WOLA: Advocacy for Human Rights in the Americas
5 Apr 2013 | Commentary | News

Rights of Colombian Indigenous Groups under Threat

The Washington Office on Latin America (WOLA) wishes to bring to your attention the following developments concerning indigenous rights in Colombia.

Alarming Human Rights Situation for Indigenous Groups

The Colombia National Indigenous Organization (Organización Nacional Indígena de Colombia, ONIC) presented a disturbing report on March 14, 2013, at the OAS Inter-American Commission on Human Rights on the alarming situation indigenous groups face due to violence, displacement, discrimination, poverty, and institutional abandonment by the Colombian government. The report highlighted the critical condition of over 66 indigenous groupings that face cultural and physical extermination; many of whom have a population of less than 500 people. Their livelihood is affected by military operations and mining concessions in their territories, which in some instances totals 54 percent of an indigenous reservation.

There is substantial displacement of indigenous communities throughout the country; just in 2012, 44 cases of mass displacement of indigenous communities occurred throughout Colombia, displacing a total of 12,304 people.
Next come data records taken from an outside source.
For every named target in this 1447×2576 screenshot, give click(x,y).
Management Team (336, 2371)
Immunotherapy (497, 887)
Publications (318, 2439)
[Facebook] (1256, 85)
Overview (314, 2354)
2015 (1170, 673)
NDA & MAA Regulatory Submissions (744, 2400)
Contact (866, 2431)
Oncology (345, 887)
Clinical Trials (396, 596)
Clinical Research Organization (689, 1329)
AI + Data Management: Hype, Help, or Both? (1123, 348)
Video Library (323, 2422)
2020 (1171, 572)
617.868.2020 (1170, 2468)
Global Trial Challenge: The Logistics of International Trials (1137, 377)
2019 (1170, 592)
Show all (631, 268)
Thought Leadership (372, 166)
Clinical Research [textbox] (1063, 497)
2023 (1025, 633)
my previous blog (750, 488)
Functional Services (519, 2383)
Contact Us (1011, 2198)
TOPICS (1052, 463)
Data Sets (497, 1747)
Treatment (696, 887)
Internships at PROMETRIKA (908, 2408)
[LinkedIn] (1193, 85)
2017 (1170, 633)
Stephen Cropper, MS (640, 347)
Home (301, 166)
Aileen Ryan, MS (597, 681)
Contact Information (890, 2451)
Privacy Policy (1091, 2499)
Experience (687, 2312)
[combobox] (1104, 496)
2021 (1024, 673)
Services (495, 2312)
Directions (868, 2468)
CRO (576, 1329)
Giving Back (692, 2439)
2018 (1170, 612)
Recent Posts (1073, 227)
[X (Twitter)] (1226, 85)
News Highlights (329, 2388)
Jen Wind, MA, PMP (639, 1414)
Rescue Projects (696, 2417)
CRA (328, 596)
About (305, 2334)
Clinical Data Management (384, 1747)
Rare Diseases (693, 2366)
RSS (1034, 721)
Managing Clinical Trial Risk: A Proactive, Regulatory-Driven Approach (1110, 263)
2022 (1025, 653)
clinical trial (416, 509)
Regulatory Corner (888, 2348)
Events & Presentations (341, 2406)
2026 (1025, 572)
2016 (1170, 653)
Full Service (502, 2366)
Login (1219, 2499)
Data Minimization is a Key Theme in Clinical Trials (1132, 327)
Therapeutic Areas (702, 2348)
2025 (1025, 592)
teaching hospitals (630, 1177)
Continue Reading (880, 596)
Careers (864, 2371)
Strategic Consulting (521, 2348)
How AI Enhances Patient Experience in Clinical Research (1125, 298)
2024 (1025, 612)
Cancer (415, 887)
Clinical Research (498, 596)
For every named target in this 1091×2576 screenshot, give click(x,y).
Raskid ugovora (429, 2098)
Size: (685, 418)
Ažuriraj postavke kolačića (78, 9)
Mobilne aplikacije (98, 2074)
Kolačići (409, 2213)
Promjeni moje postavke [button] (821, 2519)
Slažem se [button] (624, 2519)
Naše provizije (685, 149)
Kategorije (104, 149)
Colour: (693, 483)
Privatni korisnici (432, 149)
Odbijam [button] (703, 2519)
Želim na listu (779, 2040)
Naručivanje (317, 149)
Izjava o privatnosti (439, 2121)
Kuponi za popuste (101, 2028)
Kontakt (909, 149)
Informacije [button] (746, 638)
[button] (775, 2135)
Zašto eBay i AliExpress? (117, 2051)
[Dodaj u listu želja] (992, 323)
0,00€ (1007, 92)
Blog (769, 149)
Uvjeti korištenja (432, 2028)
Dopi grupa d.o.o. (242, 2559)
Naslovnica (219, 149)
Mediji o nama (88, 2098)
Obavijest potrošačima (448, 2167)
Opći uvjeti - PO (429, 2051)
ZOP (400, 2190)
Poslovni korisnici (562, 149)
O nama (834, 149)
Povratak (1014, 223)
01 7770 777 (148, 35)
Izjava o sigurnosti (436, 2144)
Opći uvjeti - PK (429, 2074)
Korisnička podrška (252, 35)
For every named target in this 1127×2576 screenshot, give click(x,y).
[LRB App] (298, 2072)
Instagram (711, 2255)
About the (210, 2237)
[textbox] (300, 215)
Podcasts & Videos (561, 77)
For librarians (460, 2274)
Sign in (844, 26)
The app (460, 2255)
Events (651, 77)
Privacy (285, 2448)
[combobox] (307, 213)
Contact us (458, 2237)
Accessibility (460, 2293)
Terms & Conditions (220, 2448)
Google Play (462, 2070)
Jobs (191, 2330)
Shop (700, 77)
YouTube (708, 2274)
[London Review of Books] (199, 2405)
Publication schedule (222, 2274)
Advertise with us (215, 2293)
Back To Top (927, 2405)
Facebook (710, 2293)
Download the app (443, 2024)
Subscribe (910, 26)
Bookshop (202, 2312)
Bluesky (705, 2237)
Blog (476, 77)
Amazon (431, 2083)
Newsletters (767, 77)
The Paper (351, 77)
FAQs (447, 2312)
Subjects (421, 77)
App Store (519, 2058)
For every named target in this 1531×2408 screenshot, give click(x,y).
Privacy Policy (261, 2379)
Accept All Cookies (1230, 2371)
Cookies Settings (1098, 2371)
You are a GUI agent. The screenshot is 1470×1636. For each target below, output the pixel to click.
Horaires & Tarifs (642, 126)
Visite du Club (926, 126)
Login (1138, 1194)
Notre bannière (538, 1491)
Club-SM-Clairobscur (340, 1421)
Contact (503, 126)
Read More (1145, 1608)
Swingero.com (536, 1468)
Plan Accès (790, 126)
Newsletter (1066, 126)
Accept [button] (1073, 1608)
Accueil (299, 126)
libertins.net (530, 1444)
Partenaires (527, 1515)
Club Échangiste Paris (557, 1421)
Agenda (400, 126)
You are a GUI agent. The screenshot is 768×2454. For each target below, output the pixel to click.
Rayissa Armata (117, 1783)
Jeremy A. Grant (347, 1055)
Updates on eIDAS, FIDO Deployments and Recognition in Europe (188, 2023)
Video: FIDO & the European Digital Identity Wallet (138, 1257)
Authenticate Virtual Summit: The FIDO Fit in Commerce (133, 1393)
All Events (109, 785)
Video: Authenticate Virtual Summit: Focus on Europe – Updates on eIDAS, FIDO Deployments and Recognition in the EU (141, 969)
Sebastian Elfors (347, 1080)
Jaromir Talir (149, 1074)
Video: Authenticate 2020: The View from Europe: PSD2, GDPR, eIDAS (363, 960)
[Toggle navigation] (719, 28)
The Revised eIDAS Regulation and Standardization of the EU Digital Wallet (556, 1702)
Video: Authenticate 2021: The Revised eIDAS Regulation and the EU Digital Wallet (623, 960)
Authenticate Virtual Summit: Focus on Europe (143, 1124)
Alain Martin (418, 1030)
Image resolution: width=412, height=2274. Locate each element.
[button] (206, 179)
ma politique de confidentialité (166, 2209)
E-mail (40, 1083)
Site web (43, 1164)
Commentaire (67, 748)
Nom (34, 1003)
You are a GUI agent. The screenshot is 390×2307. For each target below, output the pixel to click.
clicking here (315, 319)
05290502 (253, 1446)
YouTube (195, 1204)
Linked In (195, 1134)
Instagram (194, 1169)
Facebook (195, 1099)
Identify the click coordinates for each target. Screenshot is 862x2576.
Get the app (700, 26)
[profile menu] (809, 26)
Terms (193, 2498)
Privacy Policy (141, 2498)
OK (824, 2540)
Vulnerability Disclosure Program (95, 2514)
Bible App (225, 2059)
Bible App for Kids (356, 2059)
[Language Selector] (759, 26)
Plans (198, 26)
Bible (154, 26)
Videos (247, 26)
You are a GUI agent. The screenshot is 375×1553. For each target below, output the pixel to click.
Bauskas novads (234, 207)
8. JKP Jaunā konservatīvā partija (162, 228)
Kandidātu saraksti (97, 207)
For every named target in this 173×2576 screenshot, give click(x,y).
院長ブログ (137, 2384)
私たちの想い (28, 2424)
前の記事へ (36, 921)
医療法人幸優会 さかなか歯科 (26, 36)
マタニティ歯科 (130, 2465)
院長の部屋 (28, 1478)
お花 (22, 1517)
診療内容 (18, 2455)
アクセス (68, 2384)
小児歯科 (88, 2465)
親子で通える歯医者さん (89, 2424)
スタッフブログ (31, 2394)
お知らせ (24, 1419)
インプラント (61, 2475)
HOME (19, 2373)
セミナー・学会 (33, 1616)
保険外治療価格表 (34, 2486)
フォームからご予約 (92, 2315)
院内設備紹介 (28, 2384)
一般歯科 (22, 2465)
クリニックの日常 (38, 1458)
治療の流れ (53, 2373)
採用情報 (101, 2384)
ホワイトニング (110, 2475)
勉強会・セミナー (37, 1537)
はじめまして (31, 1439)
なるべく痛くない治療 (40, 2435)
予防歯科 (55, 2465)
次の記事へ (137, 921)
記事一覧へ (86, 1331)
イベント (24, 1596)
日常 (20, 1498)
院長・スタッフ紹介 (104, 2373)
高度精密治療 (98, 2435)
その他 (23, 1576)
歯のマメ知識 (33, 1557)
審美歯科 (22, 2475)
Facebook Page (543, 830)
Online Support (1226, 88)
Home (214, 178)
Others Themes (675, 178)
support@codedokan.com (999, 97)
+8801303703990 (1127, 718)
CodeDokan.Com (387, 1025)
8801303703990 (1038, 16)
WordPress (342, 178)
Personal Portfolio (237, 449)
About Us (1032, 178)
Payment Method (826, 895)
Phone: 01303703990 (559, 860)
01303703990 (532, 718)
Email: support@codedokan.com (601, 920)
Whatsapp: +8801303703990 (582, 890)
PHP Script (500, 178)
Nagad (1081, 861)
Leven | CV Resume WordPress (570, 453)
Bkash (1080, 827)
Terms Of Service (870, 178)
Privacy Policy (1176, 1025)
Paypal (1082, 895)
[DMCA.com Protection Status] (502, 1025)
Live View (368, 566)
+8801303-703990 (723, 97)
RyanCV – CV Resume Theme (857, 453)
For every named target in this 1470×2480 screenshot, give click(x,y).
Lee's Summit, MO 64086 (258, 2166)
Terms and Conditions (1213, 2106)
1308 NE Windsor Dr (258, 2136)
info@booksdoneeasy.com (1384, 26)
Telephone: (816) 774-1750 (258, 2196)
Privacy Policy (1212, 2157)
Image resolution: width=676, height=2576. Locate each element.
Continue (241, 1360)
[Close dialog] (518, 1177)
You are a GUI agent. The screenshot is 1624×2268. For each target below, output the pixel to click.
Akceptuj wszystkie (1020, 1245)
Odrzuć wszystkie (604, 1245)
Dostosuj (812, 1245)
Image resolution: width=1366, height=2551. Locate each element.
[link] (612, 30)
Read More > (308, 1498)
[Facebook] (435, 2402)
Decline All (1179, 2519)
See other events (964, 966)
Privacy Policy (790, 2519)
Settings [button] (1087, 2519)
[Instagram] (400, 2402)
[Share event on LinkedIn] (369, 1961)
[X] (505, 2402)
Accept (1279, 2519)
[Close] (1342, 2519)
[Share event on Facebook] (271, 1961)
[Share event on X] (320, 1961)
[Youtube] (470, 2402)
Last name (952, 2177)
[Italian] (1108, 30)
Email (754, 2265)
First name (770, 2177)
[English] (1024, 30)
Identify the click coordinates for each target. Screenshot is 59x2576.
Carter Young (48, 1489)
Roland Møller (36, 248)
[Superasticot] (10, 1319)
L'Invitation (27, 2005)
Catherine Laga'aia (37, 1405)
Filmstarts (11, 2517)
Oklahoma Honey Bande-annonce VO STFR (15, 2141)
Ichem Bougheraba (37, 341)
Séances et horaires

This situation is compounded by the institutional abandonment by the state that not only ignores the basic necessities of indigenous communities but also fails to take into account economic development for indigenous communities in a manner consulted by their leaders, leaving them isolated without access to roads and at the peril of armed groups and large extractive industries working in the region.

The report states that the presence of extractive industries and ongoing military actions in the Chocó, Risaralda, and northern Valle del Cauca area are creating a humanitarian crisis that is putting 31,685 Embera indigenous persons at risk of displacement. Although a decision by a civil court in Chocó has ruled that concessions to mining industries must stop in Embera territories, the indigenous population remains in a precarious situation.

Homicides of the indigenous community continue to be a serious problem. In 2009, the ONIC reported to the Inter-American Commission on Human rights that since the year 2002, more than 1,000 indigenous persons had been killed. That number continues to grow; in 2012, 103 people were killed. Among the causes of homicides are targeted killings, death due to military combat operations between legal and illegal armed groups, and death of minors due to malnutrition and lack of access to proper healthcare.

Worst of all, the report highlights the disregard for the decrees passed by Colombia’s Constitutional Court. Decrees such as 004 of 2009 and 173 of 2012, which were passed in order to address the situation of internally displaced persons, have lacked institutional support from the government of Colombia due to restriction of funding, lack of true development plans for indigenous communities, and continued military operations in indigenous territories.

The ONIC recommends that the Colombian government address the structural problems that cause forced displacement of indigenous communities and that it take steps to prevent further harm to the 66 indigenous communities whose population does not surpass 500 members. These communities are in danger of physically and culturally disappearing. The report recommends that concessions to extractive industries be halted and that existing concessions in indigenous communities are re-examined. Finally, the ONIC recommends that protective measures be implemented properly and in full agreement with indigenous peoples and their organizations.

Humanitarian Crisis for the Awá Community in San Juan de Pasto, Nariño

Recent military confrontations between the Colombian armed forces and the FARC guerillas have created a serious humanitarian crisis for the Awá community in southern Colombia. Between March 24 and 26, 2013, repeated military operations and escalating violence has resulted in the forced displacement of 227 persons (44 families in total).

This situation has created an environment of fear, uneasiness, and panic, in which indigenous communities in the area are suffering due to a lack of food, water, health and psychological care, good hygienic conditions, and clothes. Coupled with the assassination of María Adalgisa Canticus and Julio Cortes—two members of the Awá community—in the Watsalpí and Pipalta Palví Yaguapí reservation and the physical and cultural destruction of this group’s ancestral land, as well as violation of their collective rights, this situation has turned into an acute humanitarian crisis.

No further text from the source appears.